For early stopping we build the same network but then we implement early stopping using callbacks.

In [ ]:
# Building an unregularized NN with early stopping. 
# Initialise the NN, give it an appropriate name for the ease of reading
# The FCNN has 5 layers, each with 100 nodes
model_2 = models.Sequential(name='EarlyStopping')

# Add 5 hidden layers with 100 neurons each 
# tanh is the activation for the first layer
# relu is the activation for all other layers
model_2.add(layers.Dense(100,  activation='tanh', input_shape=(1,)))
model_2.add(layers.Dense(100,  activation='relu'))
model_2.add(layers.Dense(100,  activation='relu'))
model_2.add(layers.Dense(100,  activation='relu'))
model_2.add(layers.Dense(100,  activation='relu'))

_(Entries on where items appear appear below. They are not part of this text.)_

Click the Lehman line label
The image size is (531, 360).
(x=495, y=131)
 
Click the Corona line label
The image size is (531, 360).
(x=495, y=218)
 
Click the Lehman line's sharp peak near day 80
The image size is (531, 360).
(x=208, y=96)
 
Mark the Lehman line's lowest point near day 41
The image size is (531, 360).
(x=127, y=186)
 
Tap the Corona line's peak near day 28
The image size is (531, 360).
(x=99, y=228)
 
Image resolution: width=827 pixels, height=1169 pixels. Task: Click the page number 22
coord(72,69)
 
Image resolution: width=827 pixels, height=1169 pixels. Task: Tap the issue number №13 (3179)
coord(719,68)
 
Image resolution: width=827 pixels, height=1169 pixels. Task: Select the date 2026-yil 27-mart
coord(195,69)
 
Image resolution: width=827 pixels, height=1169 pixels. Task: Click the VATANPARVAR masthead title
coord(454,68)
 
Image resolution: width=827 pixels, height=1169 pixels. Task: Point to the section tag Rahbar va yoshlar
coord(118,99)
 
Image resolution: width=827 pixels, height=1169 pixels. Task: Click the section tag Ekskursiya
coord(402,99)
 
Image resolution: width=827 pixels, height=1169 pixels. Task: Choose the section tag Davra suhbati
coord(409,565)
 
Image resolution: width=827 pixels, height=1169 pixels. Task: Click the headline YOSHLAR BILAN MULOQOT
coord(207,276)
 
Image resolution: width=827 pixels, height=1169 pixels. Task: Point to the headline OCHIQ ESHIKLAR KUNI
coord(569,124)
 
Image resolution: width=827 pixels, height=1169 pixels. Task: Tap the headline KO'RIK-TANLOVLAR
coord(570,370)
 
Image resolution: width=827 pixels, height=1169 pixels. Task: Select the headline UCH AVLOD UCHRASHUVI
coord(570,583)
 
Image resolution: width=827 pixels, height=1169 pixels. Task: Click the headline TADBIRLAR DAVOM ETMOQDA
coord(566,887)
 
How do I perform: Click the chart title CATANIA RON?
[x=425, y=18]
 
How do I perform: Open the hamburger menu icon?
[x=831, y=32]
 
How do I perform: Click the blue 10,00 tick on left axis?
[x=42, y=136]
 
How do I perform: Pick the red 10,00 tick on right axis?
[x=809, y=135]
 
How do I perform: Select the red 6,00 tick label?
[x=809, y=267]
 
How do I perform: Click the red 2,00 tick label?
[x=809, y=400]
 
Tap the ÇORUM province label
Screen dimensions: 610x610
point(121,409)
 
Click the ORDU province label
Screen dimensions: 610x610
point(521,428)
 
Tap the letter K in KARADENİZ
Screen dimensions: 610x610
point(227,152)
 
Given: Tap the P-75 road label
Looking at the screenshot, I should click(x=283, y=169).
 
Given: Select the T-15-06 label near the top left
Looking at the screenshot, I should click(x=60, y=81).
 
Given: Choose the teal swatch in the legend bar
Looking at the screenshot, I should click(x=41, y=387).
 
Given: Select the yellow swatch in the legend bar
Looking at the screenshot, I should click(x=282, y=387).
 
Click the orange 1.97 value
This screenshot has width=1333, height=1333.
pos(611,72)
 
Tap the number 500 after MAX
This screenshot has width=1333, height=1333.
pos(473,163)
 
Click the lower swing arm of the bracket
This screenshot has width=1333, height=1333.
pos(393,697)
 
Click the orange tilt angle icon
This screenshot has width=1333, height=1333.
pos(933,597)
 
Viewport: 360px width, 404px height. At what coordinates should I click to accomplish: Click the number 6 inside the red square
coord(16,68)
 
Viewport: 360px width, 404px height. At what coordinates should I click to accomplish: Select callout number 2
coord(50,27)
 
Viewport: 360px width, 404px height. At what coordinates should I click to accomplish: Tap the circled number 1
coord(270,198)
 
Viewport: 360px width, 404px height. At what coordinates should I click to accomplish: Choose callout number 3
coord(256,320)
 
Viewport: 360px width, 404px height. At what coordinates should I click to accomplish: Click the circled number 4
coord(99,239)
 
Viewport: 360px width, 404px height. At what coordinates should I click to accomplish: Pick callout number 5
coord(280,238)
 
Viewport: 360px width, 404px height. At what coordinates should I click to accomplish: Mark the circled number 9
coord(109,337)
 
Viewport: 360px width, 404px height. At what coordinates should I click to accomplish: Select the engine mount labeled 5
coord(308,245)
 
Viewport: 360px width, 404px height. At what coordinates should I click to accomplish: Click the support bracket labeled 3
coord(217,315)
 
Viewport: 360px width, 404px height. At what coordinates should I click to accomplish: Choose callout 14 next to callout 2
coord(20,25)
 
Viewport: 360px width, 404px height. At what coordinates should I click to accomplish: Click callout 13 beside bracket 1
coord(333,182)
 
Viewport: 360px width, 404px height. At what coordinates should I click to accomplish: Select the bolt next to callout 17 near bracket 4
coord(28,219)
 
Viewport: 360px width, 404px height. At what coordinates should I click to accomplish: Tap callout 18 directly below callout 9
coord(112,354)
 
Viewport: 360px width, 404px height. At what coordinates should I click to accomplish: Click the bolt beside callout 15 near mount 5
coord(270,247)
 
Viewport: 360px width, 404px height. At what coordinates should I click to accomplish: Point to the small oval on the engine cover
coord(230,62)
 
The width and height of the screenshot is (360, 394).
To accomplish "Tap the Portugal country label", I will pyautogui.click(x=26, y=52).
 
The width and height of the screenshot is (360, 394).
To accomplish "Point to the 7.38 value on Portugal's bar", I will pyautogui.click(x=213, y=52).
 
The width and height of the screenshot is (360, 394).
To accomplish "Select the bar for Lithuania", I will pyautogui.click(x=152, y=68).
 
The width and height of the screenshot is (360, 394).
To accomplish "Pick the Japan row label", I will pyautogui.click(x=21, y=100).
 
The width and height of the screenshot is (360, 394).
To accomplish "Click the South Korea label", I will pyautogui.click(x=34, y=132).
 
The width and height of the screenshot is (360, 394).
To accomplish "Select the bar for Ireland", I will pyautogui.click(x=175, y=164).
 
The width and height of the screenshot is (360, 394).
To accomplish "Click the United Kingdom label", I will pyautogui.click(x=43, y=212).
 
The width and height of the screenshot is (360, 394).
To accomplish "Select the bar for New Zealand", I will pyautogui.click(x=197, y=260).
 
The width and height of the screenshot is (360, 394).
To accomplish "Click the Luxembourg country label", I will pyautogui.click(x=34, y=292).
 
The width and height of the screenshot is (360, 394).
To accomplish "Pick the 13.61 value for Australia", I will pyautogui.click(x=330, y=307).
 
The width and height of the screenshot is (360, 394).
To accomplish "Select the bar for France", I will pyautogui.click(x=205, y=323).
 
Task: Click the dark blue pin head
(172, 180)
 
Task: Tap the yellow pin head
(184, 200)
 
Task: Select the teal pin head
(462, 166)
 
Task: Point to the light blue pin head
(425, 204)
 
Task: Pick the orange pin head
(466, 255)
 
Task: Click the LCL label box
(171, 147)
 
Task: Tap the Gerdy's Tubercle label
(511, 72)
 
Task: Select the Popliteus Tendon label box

# Add the output layer with one neuron 
model_2.add(layers.Dense(1,  activation='linear'))

# View the model summary
model_2.summary()
In [ ]:
# Use the keras early stopping callback with patience=10 while monitoring the loss
callback = ___

# Compile the model with MSE as loss and Adam optimizer with learning rate as 0.001
___

# Save the history about the model after fitting on the train data
# Use 0.2 validation split with 1500 epochs and batch size of 10
# Use the callback for early stopping here
history_2 = ___
In [ ]:
# Helper function to plot the data
# Plot the MSE of the model
plt.rcParams["figure.figsize"] = (10,8)
plt.title("Early stop model")
plt.semilogy(history_2.history['loss'], label='Train Loss', color='#FF9A98', linewidth=2)
plt.semilogy(history_2.history['val_loss'],  label='Validation Loss', color='#75B594', linewidth=2)
plt.legend()

# Set the axes labels
plt.xlabel('Epochs')
plt.ylabel('Log MSE Loss')
plt.legend()
plt.show()
In [ ]:
# Use the early stop implemented model above to predict for x_b (used exclusively for plotting)
y_early_stop_pred = ___

# Use the model above to predict on the test data
y_earl_stop_pred_test = ___

# Compute the test MSE by predicting on the test data
mse_es = ___
In [ ]:
# Use the helper code to plot the predicted data

# Plotting the predicted data using the L2 regularized model
plt.rcParams["figure.figsize"] = (10,8)
plt.plot(x_b, y_early_stop_pred, label='Early stop regularized model', color='black', linewidth=2)

# Plotting the predicted data using the unregularized model
plt.plot(x_b, y_pred, label = 'Unregularized model', color='#005493', linewidth=2)

# Plotting the training data
plt.plot(x_train,y_train, '.', label='Train data', markersize=15, color='#FF9A98')

# Plotting the testing data
plt.plot(x_test,y_test, '.', label='Test data', markersize=15, color='#75B594')

# Set the axes labels
plt.xlabel('X')
plt.ylabel('Y')
plt.legend()
plt.show()

Mindchow 🍲

After marking change the patience parameter once to 2 and once to 100 in the early stopping callback with the same data. Do you notice any change? While value is more efficient?